Staci's Story

As I write, my infant son is nestled against my breast. He entered this world seven weeks ago and has forever altered my life.

After years of consideration, my husband and I decided to embark upon this journey of parenthood recognizing it meant sacrifice, work, and joys beyond our understanding. Our relatively short journey so far has consisted of a series of joys and hardships. Beginning with the joy of finding out I was pregnant and the agony of morning sickness all day for four months. Then the indescribable pain of labor and the equally indescribable elation of seeing, hearing and touching our son for the first time. And now the chronic state of fatigue from lack of sleep and constant infant care to the rapture of seeing a smile on his face. Our son came into my life and took it over.

I often find myself reflecting on how lucky I was to plan a pregnancy, carry it to term and give birth to a baby who will be raised lovingly by two parents and a slew of friends and relatives. I chose this path for my life willingly and happily, on my own time, and with great forethought. I rest assured in the knowledge that this was the right choice for me and my family.

Prior to entering this new life of parenthood, I was a mental health therapist working with preschoolers, mostly foster children, with severe behavioral and emotional problems. Most of my time was spent with their natural parents who were attempting to be reunited with them after losing custody due to various levels of abuse and neglect. This is a difficult population to work with, but the potential rewards for society are great, and I love the work. I loved the challenge just as I loved the challenge of working with women at A Woman’s Choice Clinic for a number of years. The population of clients at the clinic is my population.

We are the population of women in their childbearing years who have CHOICES about our reproduction. We are free to choose what is best for us at this moment in our lives. I value this freedom because it allows us to be equal participants in a world where women are generally the primary caretakers, if not sole caretakers, of their children. In the absence of CHOICE, women are disempowered socially and emotionally. They are forced not only to carry unwanted pregnancies, but to have unwanted children, most of whom they will raise themselves. This can create financial, relational and emotional difficulties that last a lifetime.

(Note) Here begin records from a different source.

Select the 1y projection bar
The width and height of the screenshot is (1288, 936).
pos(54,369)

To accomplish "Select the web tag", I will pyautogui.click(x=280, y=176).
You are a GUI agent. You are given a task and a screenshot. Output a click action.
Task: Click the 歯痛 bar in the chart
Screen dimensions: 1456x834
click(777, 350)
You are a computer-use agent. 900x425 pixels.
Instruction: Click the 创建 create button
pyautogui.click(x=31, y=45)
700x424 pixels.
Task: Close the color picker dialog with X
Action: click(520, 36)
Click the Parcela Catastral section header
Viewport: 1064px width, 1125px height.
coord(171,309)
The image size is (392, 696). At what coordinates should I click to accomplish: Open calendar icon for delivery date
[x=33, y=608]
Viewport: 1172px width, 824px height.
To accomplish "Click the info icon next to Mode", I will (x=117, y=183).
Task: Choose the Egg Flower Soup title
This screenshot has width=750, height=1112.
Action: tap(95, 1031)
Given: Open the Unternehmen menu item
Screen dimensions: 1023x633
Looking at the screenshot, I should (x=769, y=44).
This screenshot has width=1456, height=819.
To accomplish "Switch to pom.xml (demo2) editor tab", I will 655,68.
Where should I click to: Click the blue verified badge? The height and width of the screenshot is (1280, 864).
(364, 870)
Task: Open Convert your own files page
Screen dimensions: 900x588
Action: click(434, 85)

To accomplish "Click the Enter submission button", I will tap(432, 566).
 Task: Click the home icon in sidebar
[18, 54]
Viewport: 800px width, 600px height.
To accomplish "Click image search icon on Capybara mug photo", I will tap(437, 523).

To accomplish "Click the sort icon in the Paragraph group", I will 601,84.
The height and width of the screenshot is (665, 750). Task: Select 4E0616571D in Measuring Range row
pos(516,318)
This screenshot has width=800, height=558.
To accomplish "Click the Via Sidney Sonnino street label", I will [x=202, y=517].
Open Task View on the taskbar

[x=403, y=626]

Women must be trusted, as I was, to make their own decisions about when and if to become parents. I am thankful that I live in a nation where a I have reproductive CHOICE and that I chose to exercise it and become a parent. I am thankful that women have babies everyday because they choose to do so. I am thankful that 1.5 million women a year exercise their right to abort pregnancies they choose not to carry.

I am thankful, but not complacent. I recognize that in the current political and social climate, exercising our right to choose is not always easy and it is not well protected. Those of us who believe wholeheartedly in the right to choose must continue to fight to retain it. We must continue to support women who make the difficult decision to abort. We must continue to support mothers, natural and adoptive. We must continue to talk about the importance of control over our own reproduction and the need to maintain it.